There's a huge difference between accumulating wealth for retirement and living off of your nest egg once you have finally retired. One tried and true method of funding retirement is to invest in income-producing securities, so you can live off of the money your portfolio generates rather than simply spending down your hard-earned savings. Here are two high-yield options for doing just that.
1. An energy giant of sorts
With a market cap of $57 billion, midstream-focused Enterprise Products Partners (NYSE:EPD) hardly ranks among the world's largest energy companies. However, it is easily one of the largest pipeline, storage, and energy-processing facility owners in North America. The key here is that Enterprise does not drill for oil, so often-volatile energy prices aren't all that important to the limited partnership's top and bottom lines. Instead, it charges fees for the use of its assets. That means that demand for these vital fuels is the important factor -- and it appears that demand is likely to remain strong for many years to come. Fees make up around 85% of Enterprise's gross operating margin.
That's the solid foundation from which Enterprise pays its hefty 6.8% yield. That distribution, meanwhile, has been increased annually for over two decades, with increases averaging in the low-to-mid-single-digit space. So not only does it offer a large yield, but it has, over time, allowed unit holders to keep up with or beat inflation.
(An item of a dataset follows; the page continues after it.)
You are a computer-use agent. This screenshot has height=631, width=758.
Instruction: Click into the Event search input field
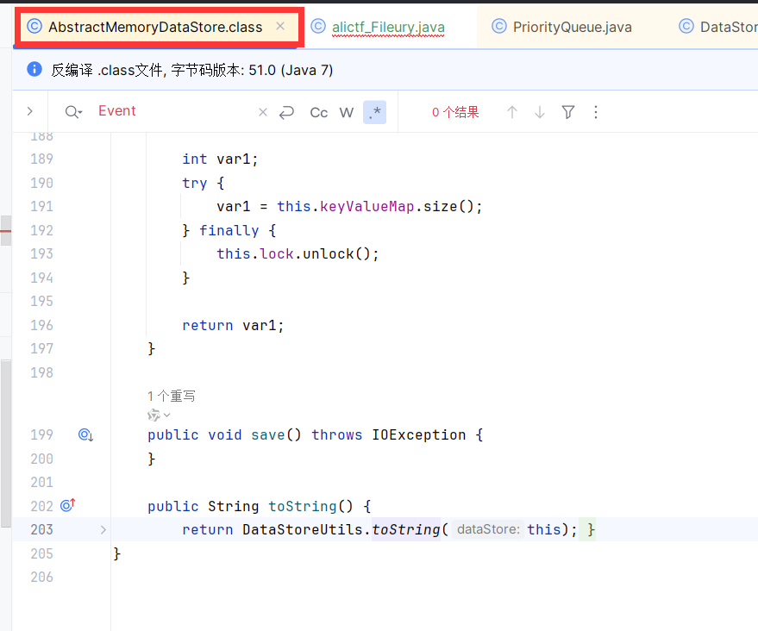coord(172,112)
A key point differentiating Enterprise from its peers is its mixture of scale (it would be difficult if not impossible to replicate its portfolio of assets) and financial strength. That last point is incredibly important for a retiree seeking out investments that will allow them to sleep at night. To put some numbers on that, Enterprise's financial debt to EBITDA ratio is roughly 3 times, at the low end of its peer group, and it covers its interest expenses a solid 5 times over.
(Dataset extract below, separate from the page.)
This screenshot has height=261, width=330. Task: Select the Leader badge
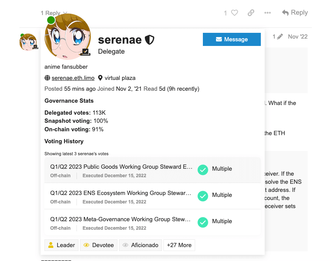(61, 245)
Looking to the future, meanwhile, the partnership has roughly $8 billion worth of capital projects in the works that will last through 2023. Not only are you getting a big yield backed by a fiscally conservative midstream player, but you are also getting a partnership with well-articulated plans to keep increasing its fee-based income stream over time.
2. Doing what its peers can't
The next opportunity might seem a bit controversial, but step back and look at the big picture before you decide here. Simon Property Group (NYSE:SPG) is one of the largest owners of malls and factory outlet centers in the world. Yes, malls are struggling to deal with the impact of internet shopping, sometimes dubbed the "retail apocalypse". It is very real, but isn't likely to be as bad as feared for Simon. The real estate investment trust (REIT) owns some of the best retail assets in the world, and it is likely to muddle through the changing retail environment in stride. Simon will have to work to keep its properties desirable, but that's always been the case. In fact, as lesser malls close up, Simon's properties will start to look even more attractive to tenants and consumers, who will end up with fewer places to shop.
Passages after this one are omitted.